EXERCISE DESCRIPTION :: Exact copy, pictures excluded: please retype every record below.

(Dataset entries)
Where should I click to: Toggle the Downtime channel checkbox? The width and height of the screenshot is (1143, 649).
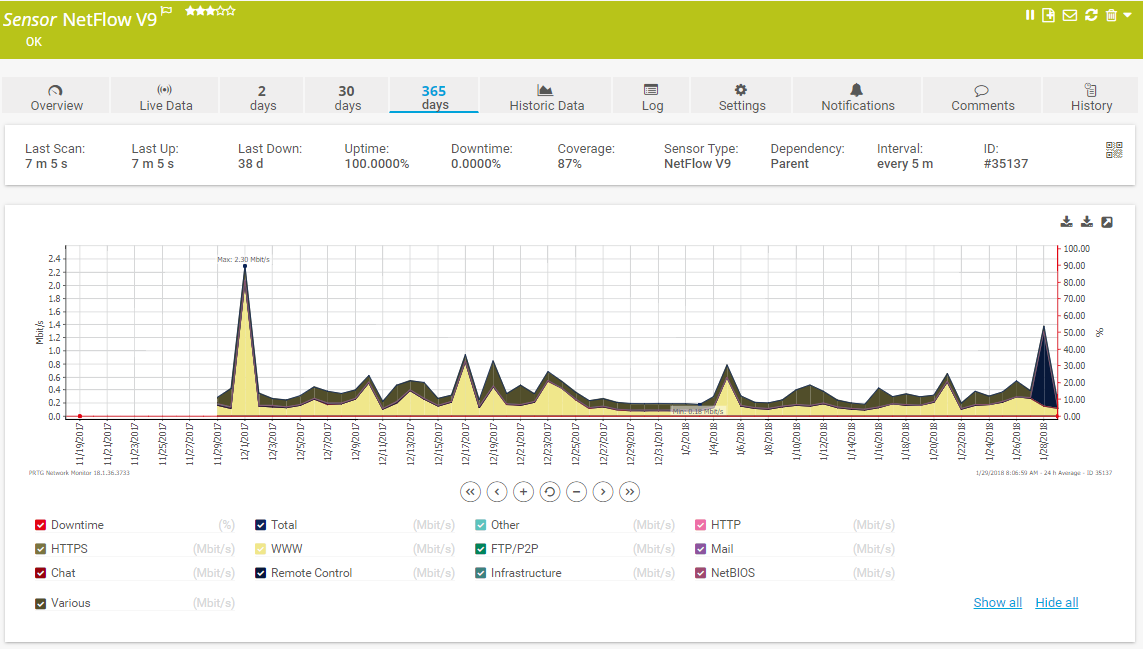coord(41,525)
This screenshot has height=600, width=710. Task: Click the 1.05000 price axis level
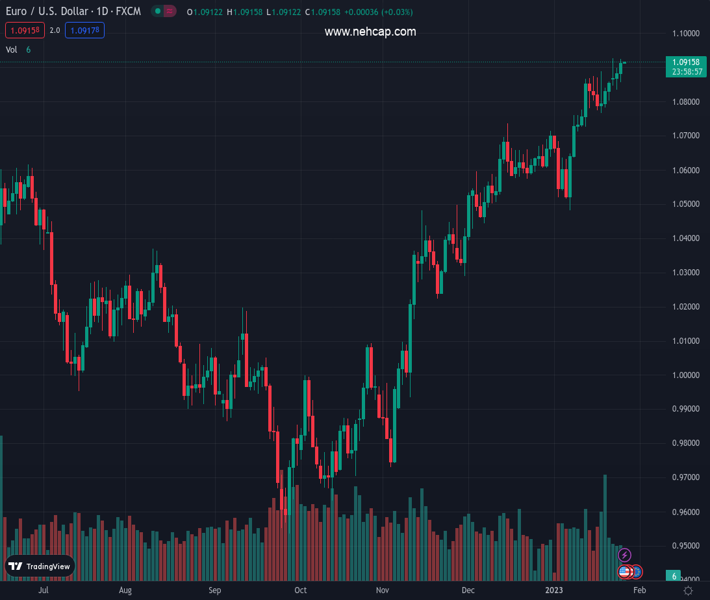pos(685,204)
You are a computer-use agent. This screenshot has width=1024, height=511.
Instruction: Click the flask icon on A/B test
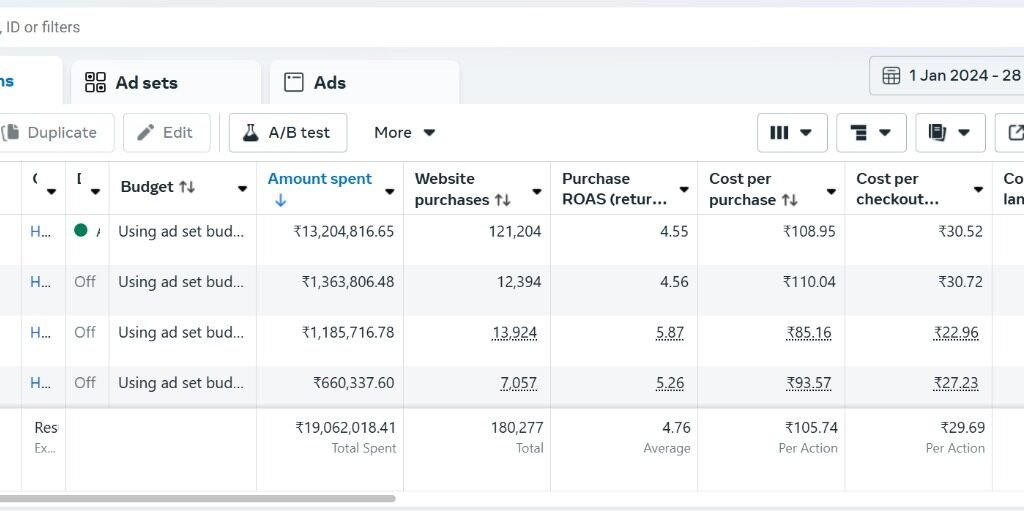251,133
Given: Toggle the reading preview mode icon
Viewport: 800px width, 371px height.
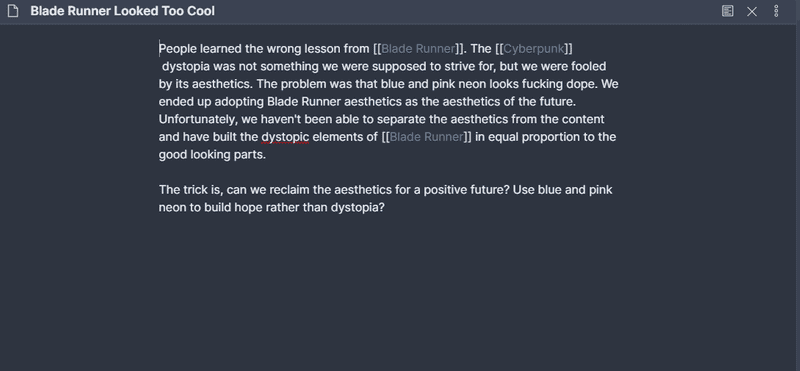Looking at the screenshot, I should coord(728,11).
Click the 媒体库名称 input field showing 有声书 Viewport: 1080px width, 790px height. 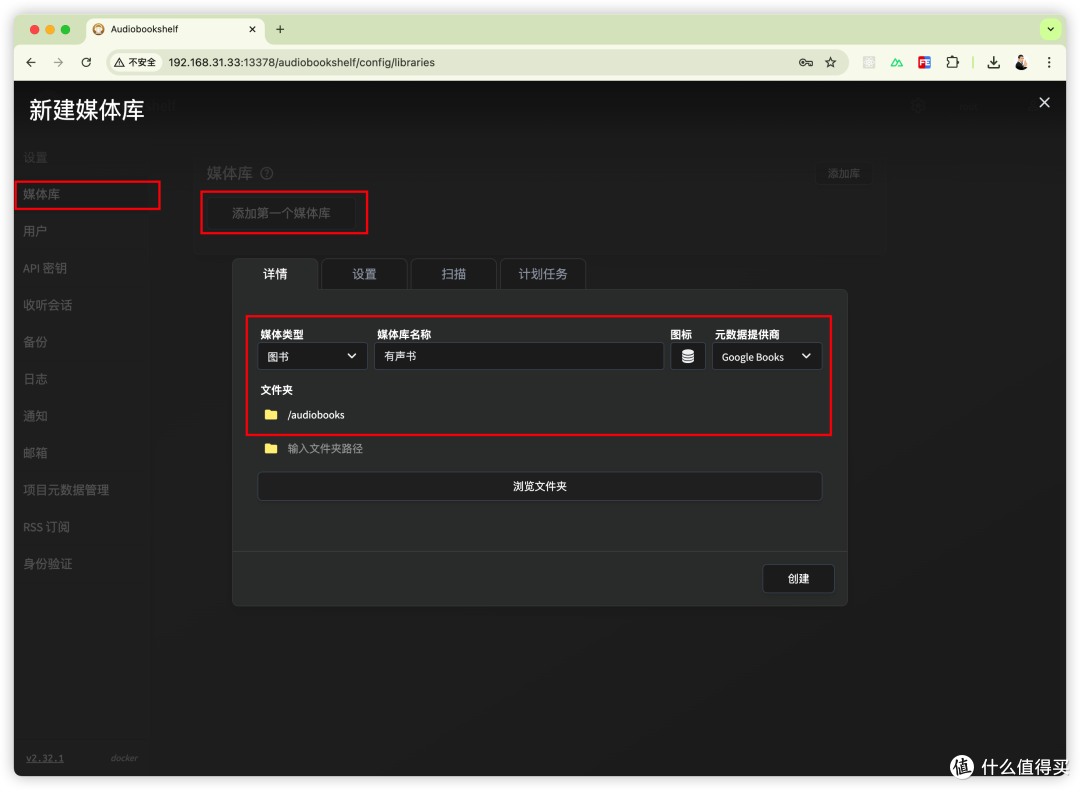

SOLUTION TO THE PROBLEM ::
Where should I click to: Toggle the Downtime channel checkbox? The width and height of the screenshot is (1143, 649).
coord(41,525)
This screenshot has height=600, width=710. Task: Click the 1.05000 price axis level
pos(685,204)
You are a computer-use agent. This screenshot has width=1024, height=511.
Instruction: Click the flask icon on A/B test
251,133
Given: Toggle the reading preview mode icon
Viewport: 800px width, 371px height.
Looking at the screenshot, I should coord(728,11).
Click the 媒体库名称 input field showing 有声书 Viewport: 1080px width, 790px height. 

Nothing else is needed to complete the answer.